A recent state plan to improve near-term and long-term water quality conditions in Grand Lake St. Marys is being implemented with assistance from five grants from Ohio EPA administered funds and funding from the Ohio Department of Agriculture. These resources will fully or partially pay for specific in-lake and watershed-wide projects.

The grants also are part of a continuing effort to address decades-old water quality issues in the lake’s watershed and suggested improvements laid out in a 2006 Ohio EPA water quality study and the 2008 Wabash River/Grand Lake St. Marys watershed plan. A severe cyanobacteria (bluegreen algae) bloom this summer has dealt a crippling blow to the local economy.

The current grants will provide more than $1.5 million in funding. Combined with other state, local and federal funds, more than $6.8 million has been committed to watershed and in-lake improvements in 2009 and 2010.

Grants recently awarded by Ohio EPA include:

• A $250,000 federal Clean Water Act Section 319 grant awarded to the Ohio Department of Natural Resources to conduct pilot projects involving the application of aluminum sulfate (alum) in selected areas in Grand Lake St. Marys. The alum projects are designed to capture phosphorus in the water column and carry it to the bottom of the lake, taking away a key nutrient for cyanobacteria.

• A $484,000 Section 319 grant awarded to the Mercer County Commissioners to develop a wetlands and treatment train approach to reducing nutrients. The series of measures will be implemented in the Prairie Creek embayment of Grand Lake St. Marys (Franklin Township). This project features constructed and restored wetlands along Prairie Creek and a floating wetlands, isolation berm and aeration system in the embayment. The wetlands and a treatment train in the creek are intended to reduce the sediment movement and nutrients going into Grand Lake St. Marys.

• A $60,000 Surface Water Improvement Fund (SWIF) grant awarded to Mercer County to install and evaluate a water aeration and circulation devise known as an Airy-Gator. The aeration unit will be installed in a lake embayment in Franklin Township. The unit is intended to improve dissolved oxygen levels in the water column, induce water flow in the embayment and establish a cap on sediments. The objective is to reduce cyanobacteria in the vicinity of the aeration system.

• A $90,540 Section 319 grant awarded to St. Marys Township to install a bed load sediment collector in Barnes Creek upstream from Grand Lake Saint Marys. This installation is intended to reduce nutrient and sediment loading to the lake and incidentally reduce blue-green algae. Using monitoring data from 2009, it is estimated that the sediment collector will remove approximately 41.5 tons of sediment annually or
approximately 10 percent of the annual sediment load entering the lake from Barnes Creek.
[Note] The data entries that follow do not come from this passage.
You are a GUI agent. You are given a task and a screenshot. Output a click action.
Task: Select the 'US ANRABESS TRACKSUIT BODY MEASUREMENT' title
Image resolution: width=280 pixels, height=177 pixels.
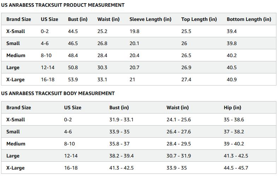click(58, 93)
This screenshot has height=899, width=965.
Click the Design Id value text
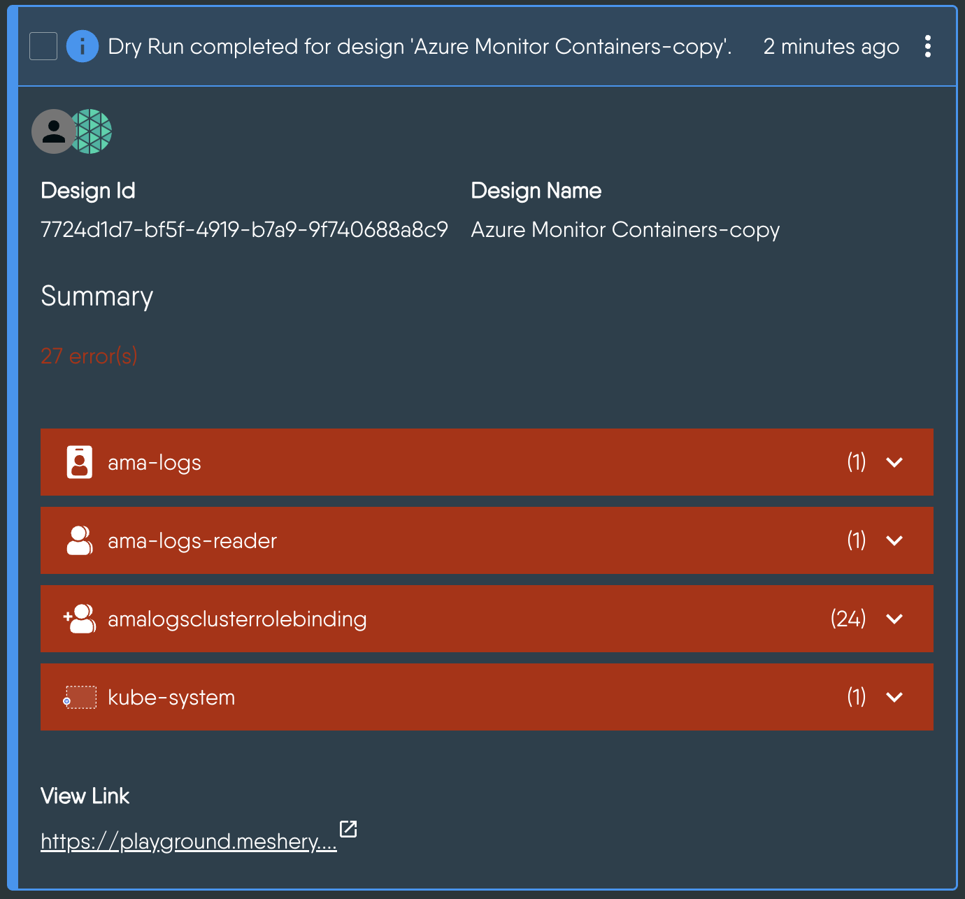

• $495,000 in Section 319 funds were awarded to Ohio EPA for contracting with USDANRCS to provide targeted conservation planning in the Beaver/Coldwater Creek and Grassy/Monroe Creek subwatersheds in the Grand Lake area. This project goal is to complete farm-scale conservation plans on 35 percent of the acres in 2010 and 2011. In 2012 the project will emphasize installation of targeted buffer installation on critical areas, wetland restoration, drainage water management and other traditional EQIP practices.

In addition, a $25,000 pilot project, funded by the Ohio Department of Agriculture, will support a 2.5-acre study, conducted by Algaeventure Systems, Inc., on an area of the lake that contains high levels of blue-green algae. This project involves adding silica (sand) to the study area, which will allow non-toxic, nutrient-rich diatom dominant algae to thrive and out-compete the harmful blue-green algae. This process is intended to produce a cleaner lake and productive fisheries.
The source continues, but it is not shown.